§ **THE REQUEST**
Lift every line of text from all the rows below, word for word, and leave the pictures out of your answer.

§ **RAW RECORDS**
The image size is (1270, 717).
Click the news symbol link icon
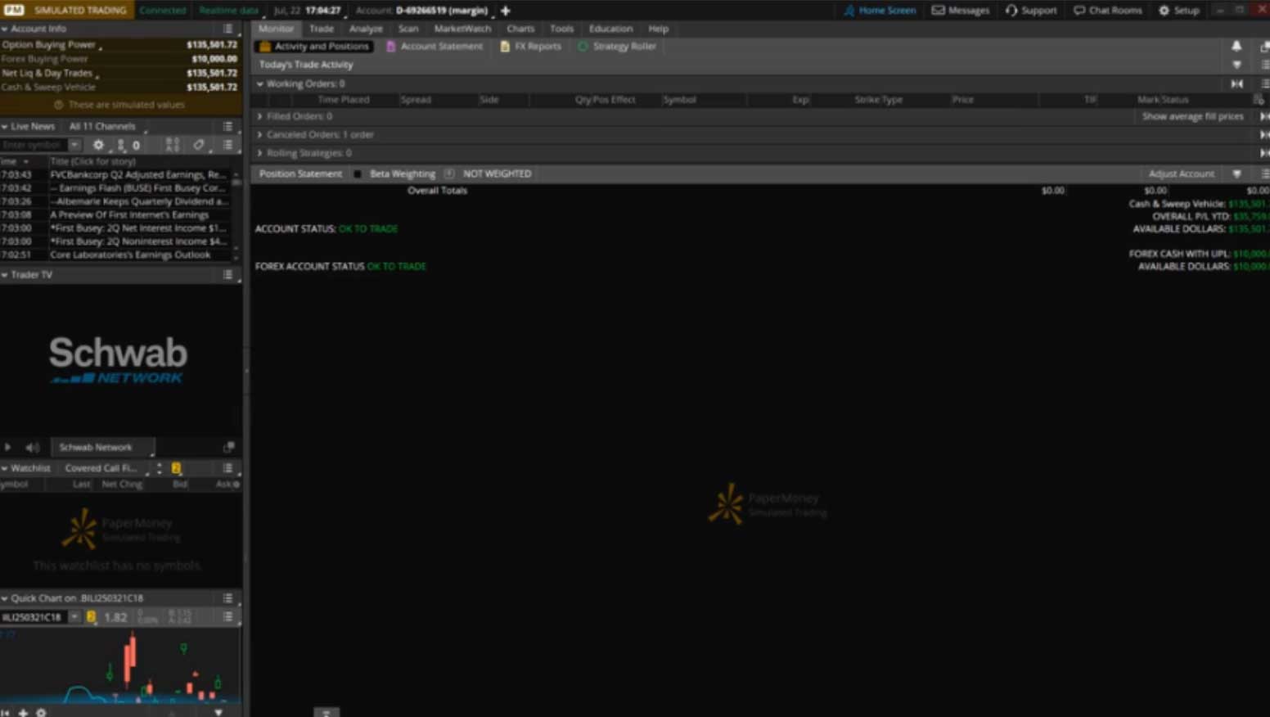click(198, 145)
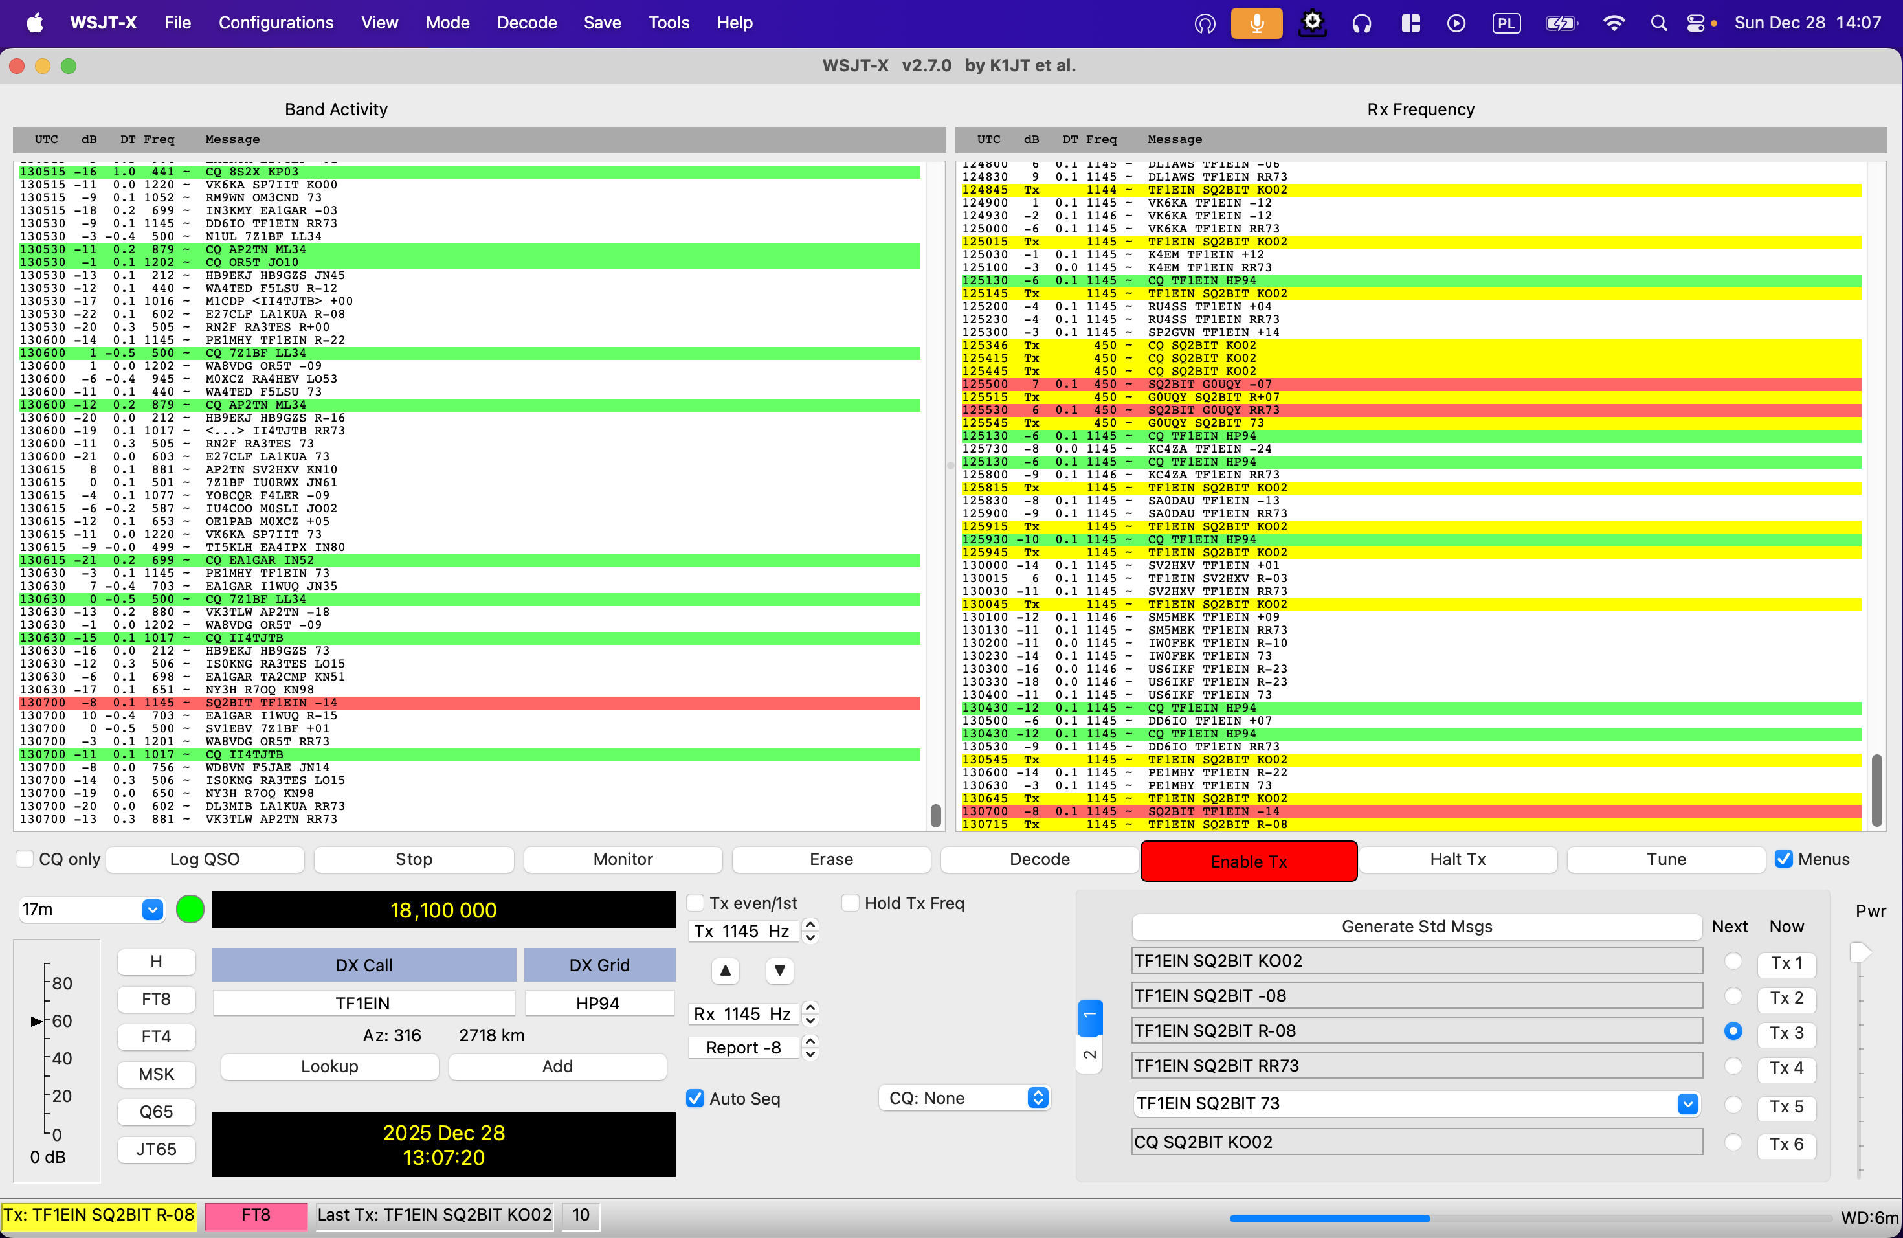Click the headphones menu bar icon

click(1361, 23)
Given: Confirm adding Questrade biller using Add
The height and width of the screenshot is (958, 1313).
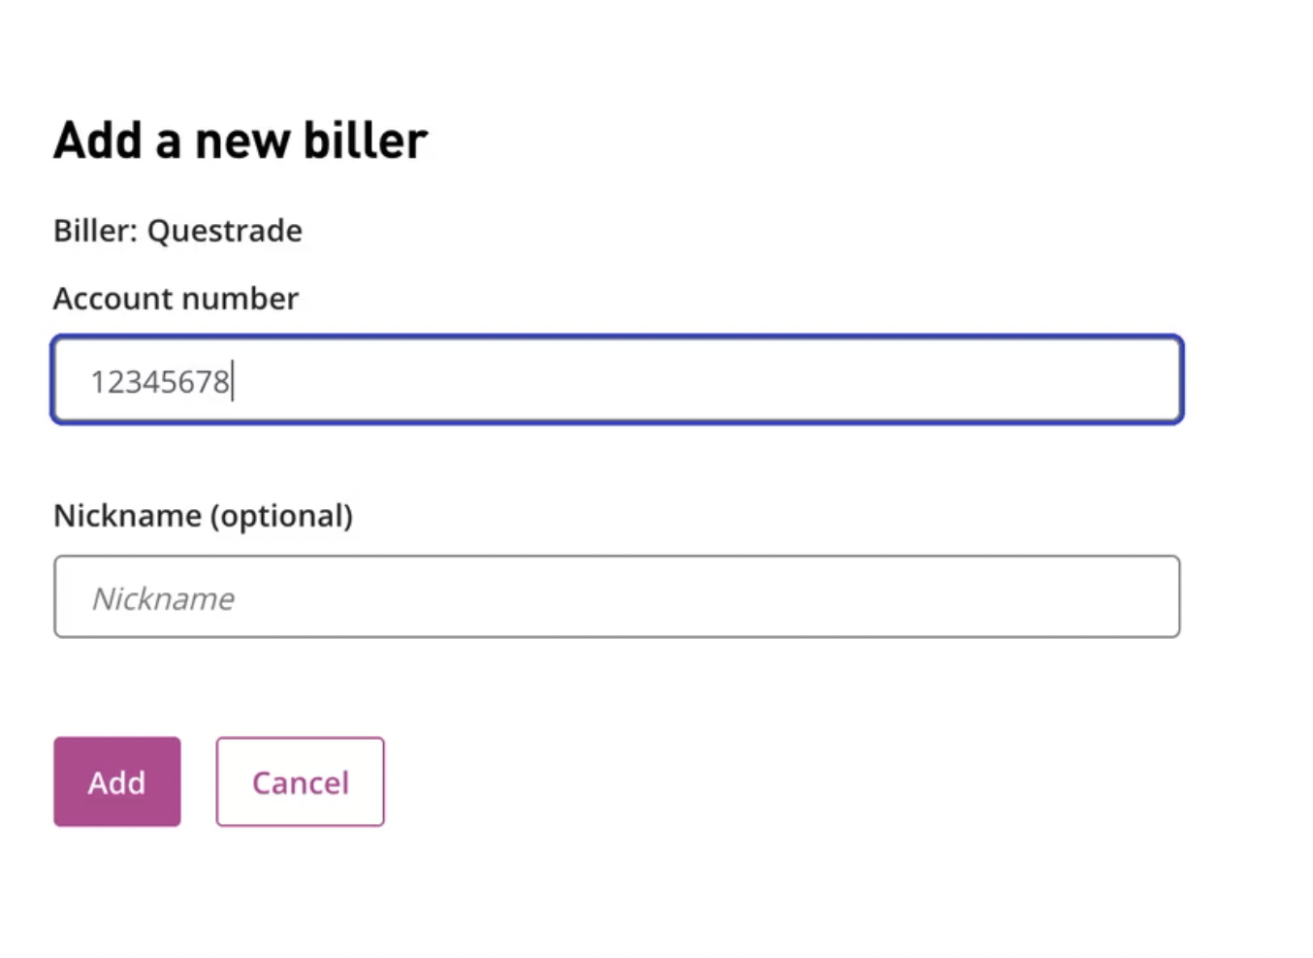Looking at the screenshot, I should pos(116,782).
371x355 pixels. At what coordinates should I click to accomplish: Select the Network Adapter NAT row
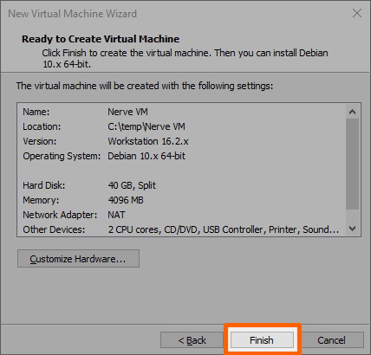point(181,215)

§ **TASK RESPONSE**
The image size is (1270, 717).
Click the news symbol link icon
click(198, 145)
Click the headphones menu bar icon

click(1361, 23)
Given: Confirm adding Questrade biller using Add
The height and width of the screenshot is (958, 1313).
Looking at the screenshot, I should pos(116,782).
371x355 pixels. At what coordinates should I click to accomplish: Select the Network Adapter NAT row
point(181,215)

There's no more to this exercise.